Most importantly, we have spent time in deep conversation with our kids, families and team. We organize roundtables of youth, parents, foster parents and staff, held routinely throughout the year, that have led to enormous practice, policy and cultural change at Graham.
They clarify how we use our voice and call for justice in our community and world. They help us determine what help is truly helpful. They help us reflect on our weaknesses and gaps. Most of all, they remind us they we are One Graham, committed to a common mission, and that we are privileged to support amazingly courageous and capable kids and families.
This is hard work. These relationships almost always have challenging moments (what worthwhile relationship doesn’t?) but they are always worth seeing through. Our kids and their families are worth it, even when they don’t believe it themselves. We show them that we believe in their worth by sticking by them. If we don’t, someone more sinister will be happy to use false expressions of love and commitment for personal gain to exploit the longing our kids feel.
The stakes are high, and we know our perspective only has value when we live it out consistently. So, as part of Graham’s five-year vision, we are putting it into action. Almost three years ago, we launched Graham SLAM (Support, Lead, Achieve and Model) to provide individual coaching, peer support and leadership, academic support and quickly accessible financial help, along with college, career and service opportunities for our young people.
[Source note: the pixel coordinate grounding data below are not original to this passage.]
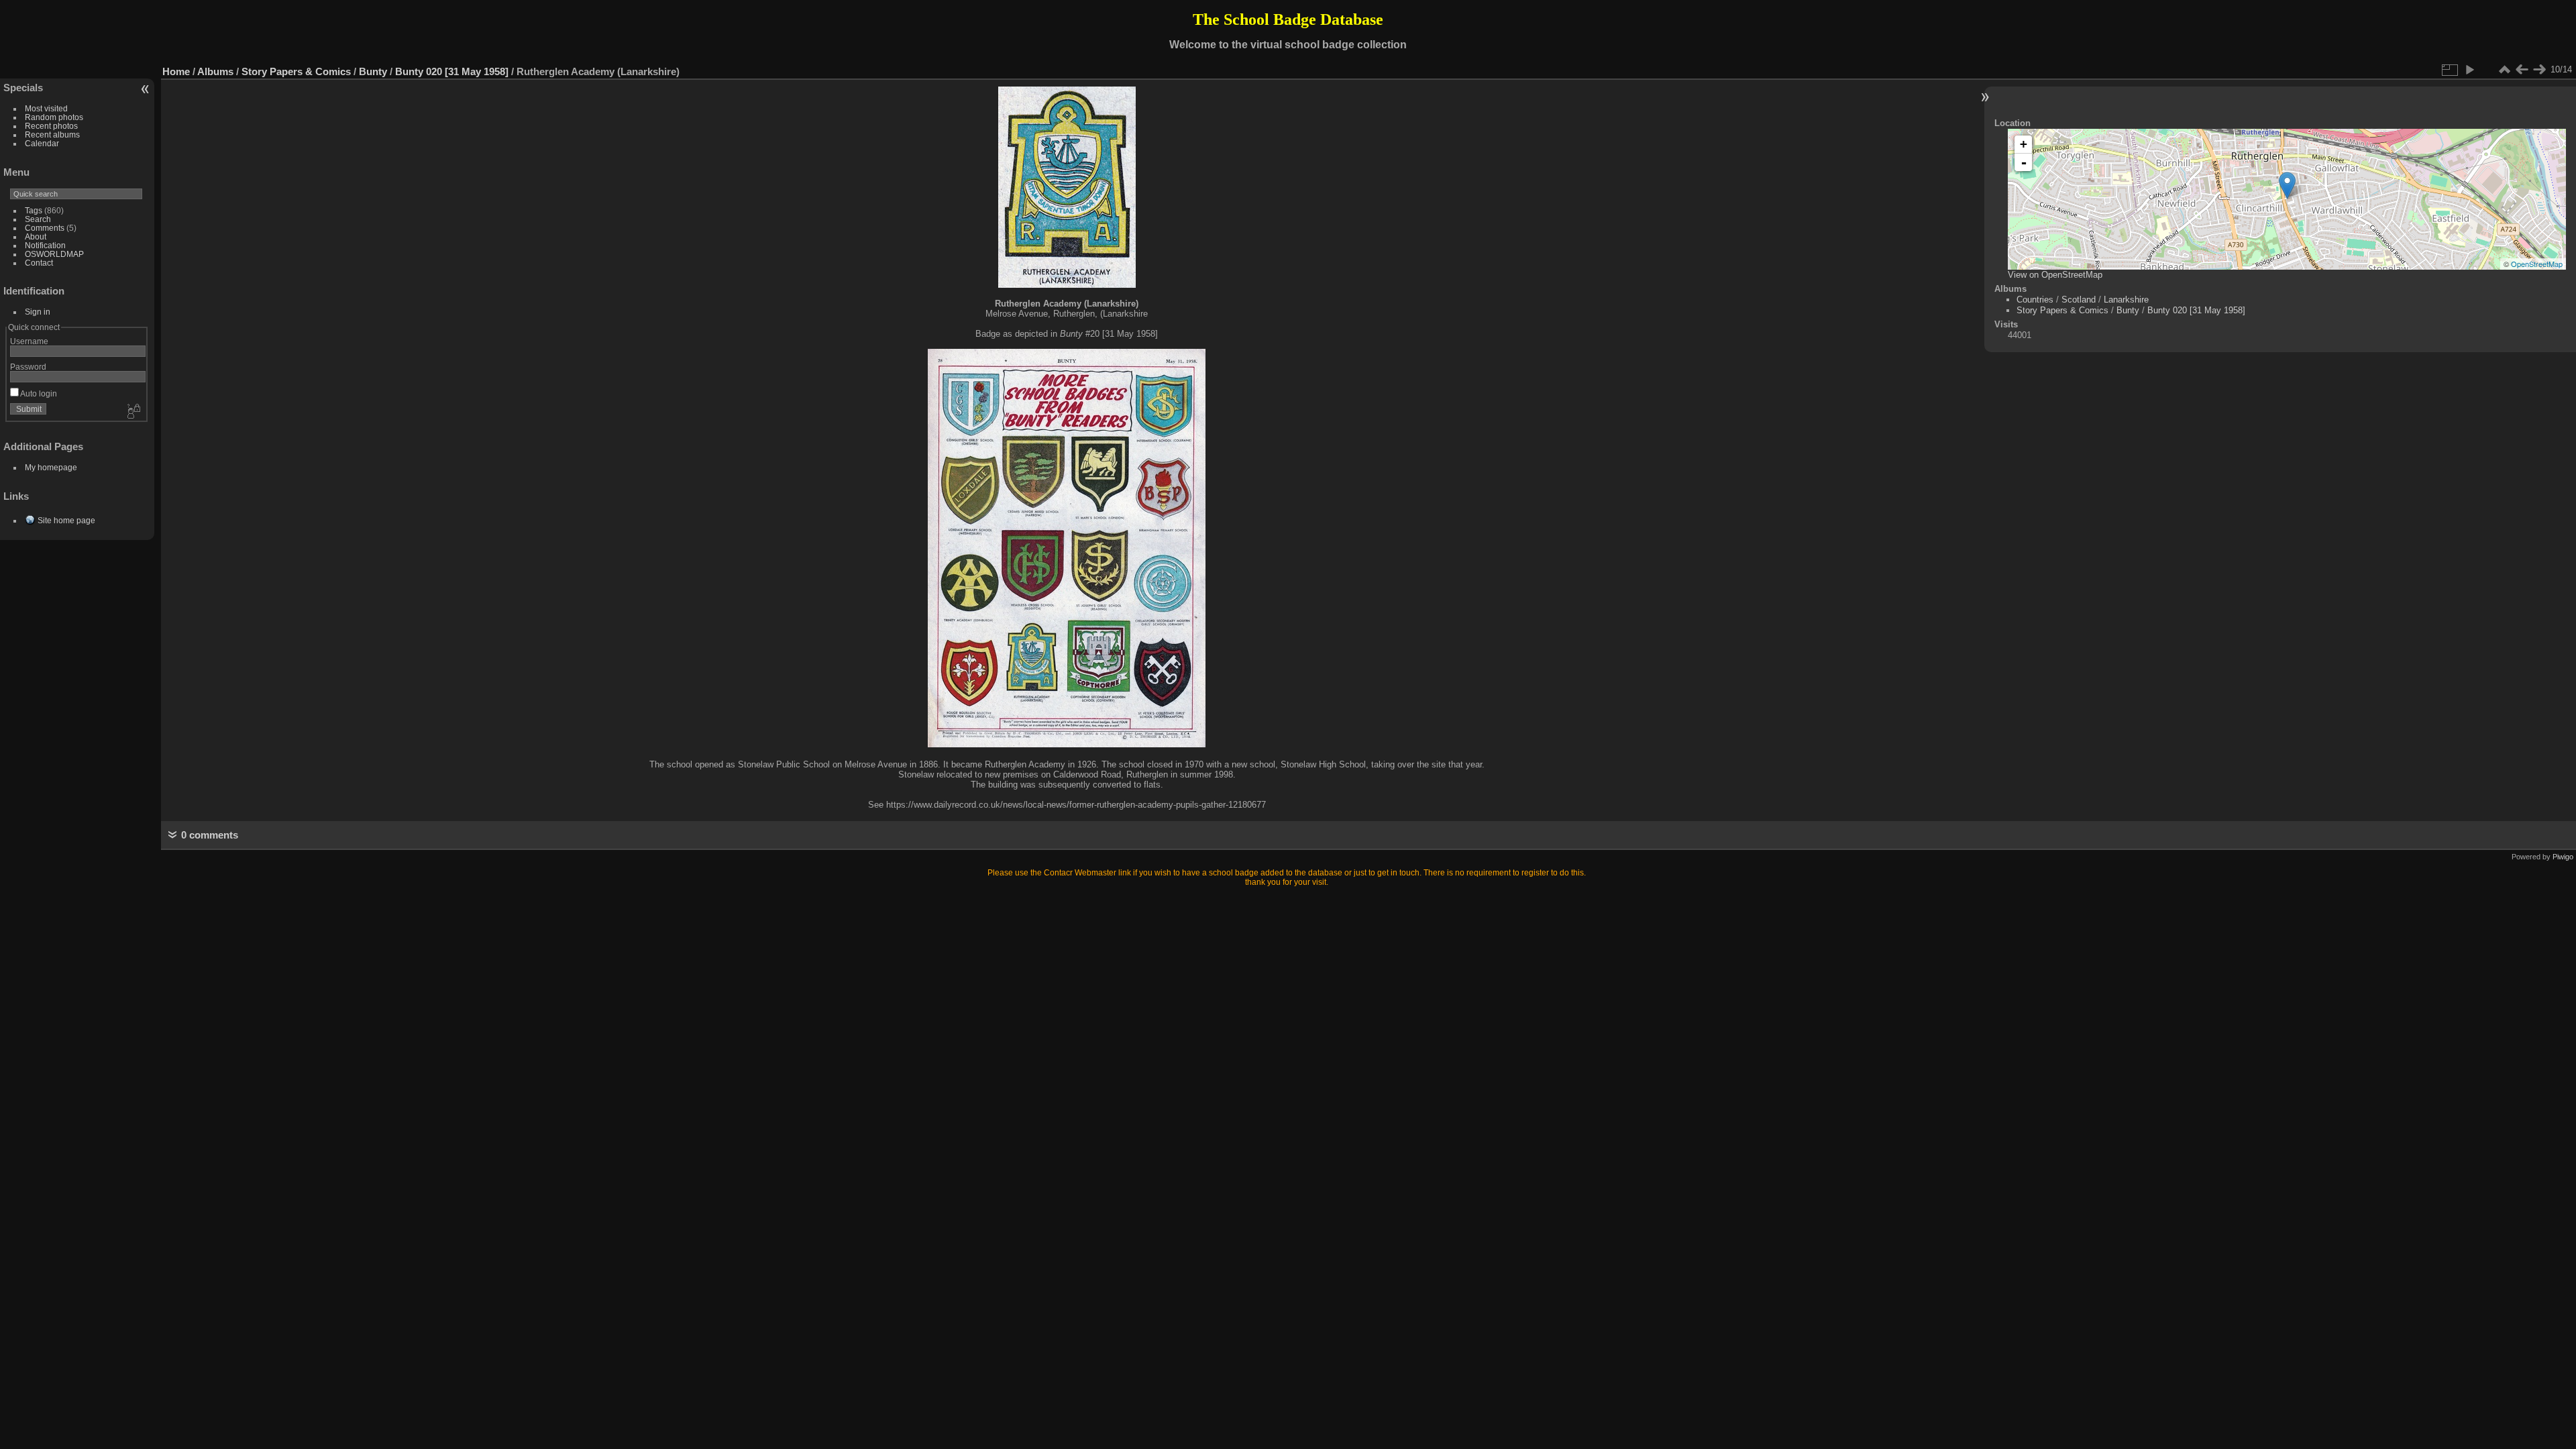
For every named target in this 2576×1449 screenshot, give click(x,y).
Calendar (42, 143)
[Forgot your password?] (133, 412)
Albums (215, 71)
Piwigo (2563, 857)
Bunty (373, 71)
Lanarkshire (2126, 299)
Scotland (2078, 299)
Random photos (54, 117)
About (35, 236)
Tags (33, 210)
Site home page (66, 520)
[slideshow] (2469, 69)
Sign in (37, 311)
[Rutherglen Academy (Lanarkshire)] (2287, 185)
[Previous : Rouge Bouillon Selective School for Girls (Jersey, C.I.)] (2521, 69)
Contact (39, 262)
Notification (45, 245)
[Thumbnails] (2504, 69)
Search (38, 219)
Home (176, 71)
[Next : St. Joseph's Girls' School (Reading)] (2539, 69)
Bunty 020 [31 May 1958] (451, 71)
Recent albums (52, 134)
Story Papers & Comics (296, 71)
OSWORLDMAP (54, 254)
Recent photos (51, 125)
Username (29, 341)
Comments (44, 227)
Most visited (46, 108)
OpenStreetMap (2537, 263)
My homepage (51, 467)
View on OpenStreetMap (2055, 275)
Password (28, 366)
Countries (2035, 299)
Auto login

We commit to coach our kids no matter where they go until the age of 25.
We also launched a Forever Families Initiative that uses parent peer supporters to work individually and in groups with birth parents, extended family and adoptive parents both during and after the reunification, guardianship or adoption process. Families remain connected as long as they like. They can come in and out of the program depending on the realities of their lives, and have access to the full continuum of offerings at Graham.
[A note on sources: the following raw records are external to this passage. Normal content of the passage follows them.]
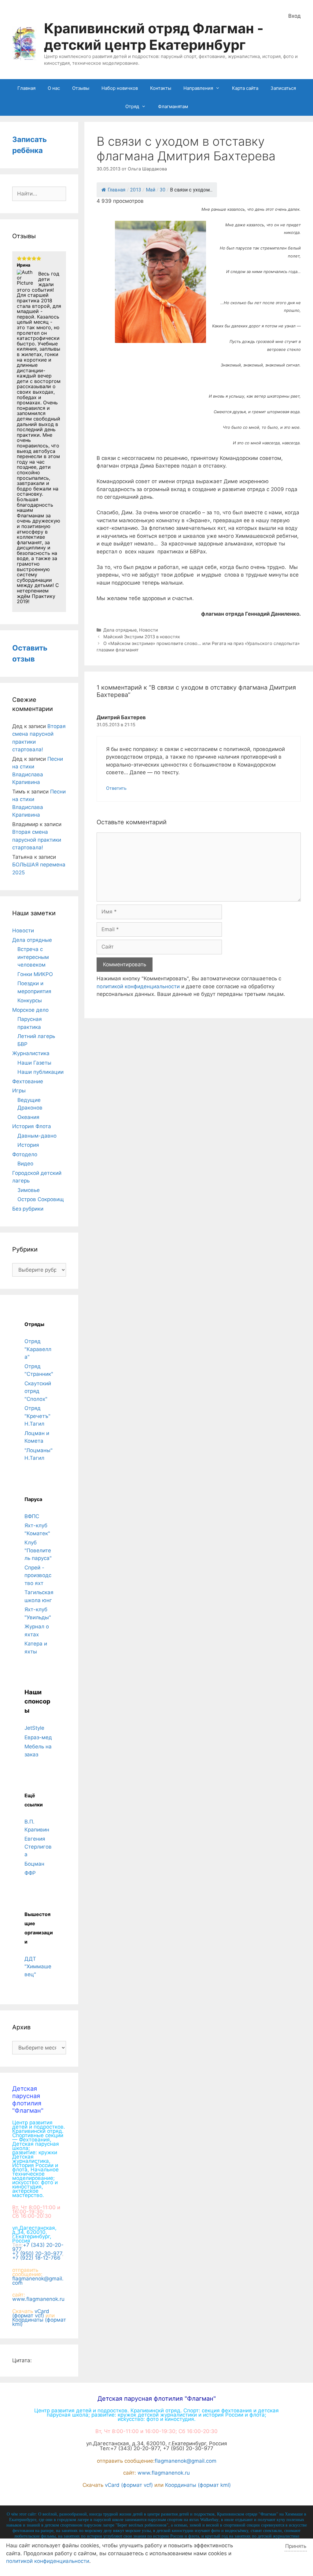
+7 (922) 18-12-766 (36, 2258)
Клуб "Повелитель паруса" (38, 1550)
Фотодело (24, 1154)
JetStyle (34, 1728)
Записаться (283, 88)
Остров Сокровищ (40, 1199)
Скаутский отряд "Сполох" (37, 1391)
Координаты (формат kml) (39, 2322)
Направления (198, 88)
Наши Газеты (34, 1063)
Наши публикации (40, 1072)
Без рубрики (27, 1209)
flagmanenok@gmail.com (38, 2280)
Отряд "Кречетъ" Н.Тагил (37, 1416)
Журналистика (31, 1053)
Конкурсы (29, 1000)
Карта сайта (245, 88)
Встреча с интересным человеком (33, 957)
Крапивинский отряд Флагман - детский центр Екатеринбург (153, 36)
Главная (26, 88)
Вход (294, 16)
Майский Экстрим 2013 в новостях (141, 636)
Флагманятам (173, 106)
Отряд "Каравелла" (37, 1349)
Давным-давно (37, 1136)
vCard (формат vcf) (30, 2313)
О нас (54, 88)
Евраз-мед (38, 1737)
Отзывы (80, 88)
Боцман (34, 1864)
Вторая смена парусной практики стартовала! (36, 840)
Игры (19, 1091)
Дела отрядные (120, 629)
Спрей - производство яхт (37, 1575)
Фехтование (27, 1081)
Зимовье (28, 1190)
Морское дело (30, 1010)
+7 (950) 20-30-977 (37, 2253)
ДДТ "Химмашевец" (37, 1966)
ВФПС (31, 1516)
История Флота (31, 1126)
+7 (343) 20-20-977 (38, 2247)
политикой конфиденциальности (138, 986)
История (28, 1145)
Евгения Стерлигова (38, 1846)
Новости (148, 629)
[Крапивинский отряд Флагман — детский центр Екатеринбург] (24, 43)
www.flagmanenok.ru (38, 2299)
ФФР (30, 1873)
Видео (25, 1163)
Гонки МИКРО (35, 974)
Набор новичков (119, 88)
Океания (28, 1117)
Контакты (160, 88)
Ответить (116, 788)
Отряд (132, 106)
We are thrilled that it is working. Our family and youth outcomes, including our rates of reunification, guardianship, adoption, high school graduation, college enrollment and college persistence have all improved. But nothing motivates us more than the fact that we are just scratching the surface. Thanks to our foundation, government partners and donors, we are serving more than 400 young people and parents in these programs combined. There are thousands more kids and parents to reach just here at Graham who we aren’t yet able to offer this support. We are working hard to reach all of them.
With our partners in this work, we are eager to be a part of a growing movement that seeks to restore the value our systems place on enduring relationships.
This movement is especially important for our young adults, with whom we have an incredible opportunity to show with our actions that they matter. Young people who know they matter also know they can change the world for the better. They’ll make us proud that we stuck with them.
Jess Dannhauser is president and CEO of Graham Windham in New York. Kimberly Watson is chief operating officer of Graham Windham.